Sishen’s DMS plant has a capacity to process 22Mt of product in the range of 64–65% Fe. The DMS plant consists of three crushing stages: the primary crusher, the secondary crushers underneath, and the tertiary crusher stage. The feed into the DMS primary crusher is a minus 1.2m of rock, which is the run of mine (ROM). There are two secondary crushers. From the last secondary crusher, the ore reports via conveyor belt to the tertiary crushing circuit.

The material emitted by the tertiary crusher circuit (minus 90mm) is stacked underneath the primary stockpile, from where it is discharged to the tailings dams. Meanwhile, there are 10 feeders that feed the ROM to the washing and screening plant, where the material is separated into five different sizes.

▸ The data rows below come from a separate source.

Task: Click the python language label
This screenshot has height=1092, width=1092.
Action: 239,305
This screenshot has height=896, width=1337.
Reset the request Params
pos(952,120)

The product exiting the separation plant is stacked into internal ROM stockpiles of five different fractions. There are two lumpy fractions that get processed through drum processing (a coarse drum and a medium drum), while another two fractions are processed via cyclones (a coarse cyclone plant and a fine cyclone plant). In addition, there is a minus two fraction, processed through an upcurrent classifier (the latest addition to the plant), which gives the plant its fifth fraction.

The DMS uses ferrosilicone to prepare the medium in which the separation takes place at an operating density of 3.6t/m3. The product sinks, while the waste floats. The very fine waste material is further crushed down at a fourth crushing stage, where another saleable product can be screened out.

The various products are eventually stacked onto product beds, where they are also blended, and loaded at three load-out stations. Two of these loading stations are for the lumpy product, and one of them is for the fines. The product is loaded onto 140 wagons, one rake at a time.

The finer material (minus 200 microns) is thickened before it is pumped out to the slimes and tailings dams, where the water is recovered. Currently, the recovery rate is on average between 60% and 70% of the water, which is used for reprocessing. The minus 25mm fractions are discarded on the coarse discard dump.

Sishen’s second plant is a JIG plant, which in general processes B-grade material, while A-grade material is put through the DMS plant. B-grade material was previously regarded as waste that couldn’t be processed in the DMS. The difference between these technologies is the cut point, which in a DMS is 3.6t/m3, while it is 4t/m3 in the JIG plant.

The JIG plant has three crushing stages: the primary jig crusher, secondary jig crusher, and the tertiary crusher circuit. The minus 25mm product, previously discarded but for which there is now a market, is stacked onto ROM beds. The product needs to be homogeneous to prevent blockages in the JIG beneficiation circuit. The product is reclaimed from the ROM beds, and then the JIG ROM is processed through the JIG plant. Boasting 24 modules, the JIG plant at Sishen is the biggest in the world and produces both lumpy material and fines. It operates with water and air that is pumped through the JIG and creates a pulsation. After pulsation, the heavy particles (product) will settle at the bottom and the lighter material is discarded over the top of the JIG.

The new UH DMS technology is able to process the JIG discards, which was previously unheard of. In the past, the JIG discards were transported to the tailings dumps. However, today, it reports to the new modular UH DMS, which has the ability to cut at a higher grade of 4.2t/m3 (bear in mind that the normal DMS cut point is 3.6t/m3). The modular plant, which now consists of three modules, is undergoing an expansion process and a lot of construction is taking place. It is processing about 3.2Mt of JIG discards at the moment, and the yield varies.

Despite tough times, Sishen remains a prime producer of iron ore — and it will retain this position for the foreseeable future. Using cutting-edge technology and good leadership, Kumba is striving to extend the life of mine beyond the current 13 years and continue to play a significant role in the economy of the Northern Cape and South Africa.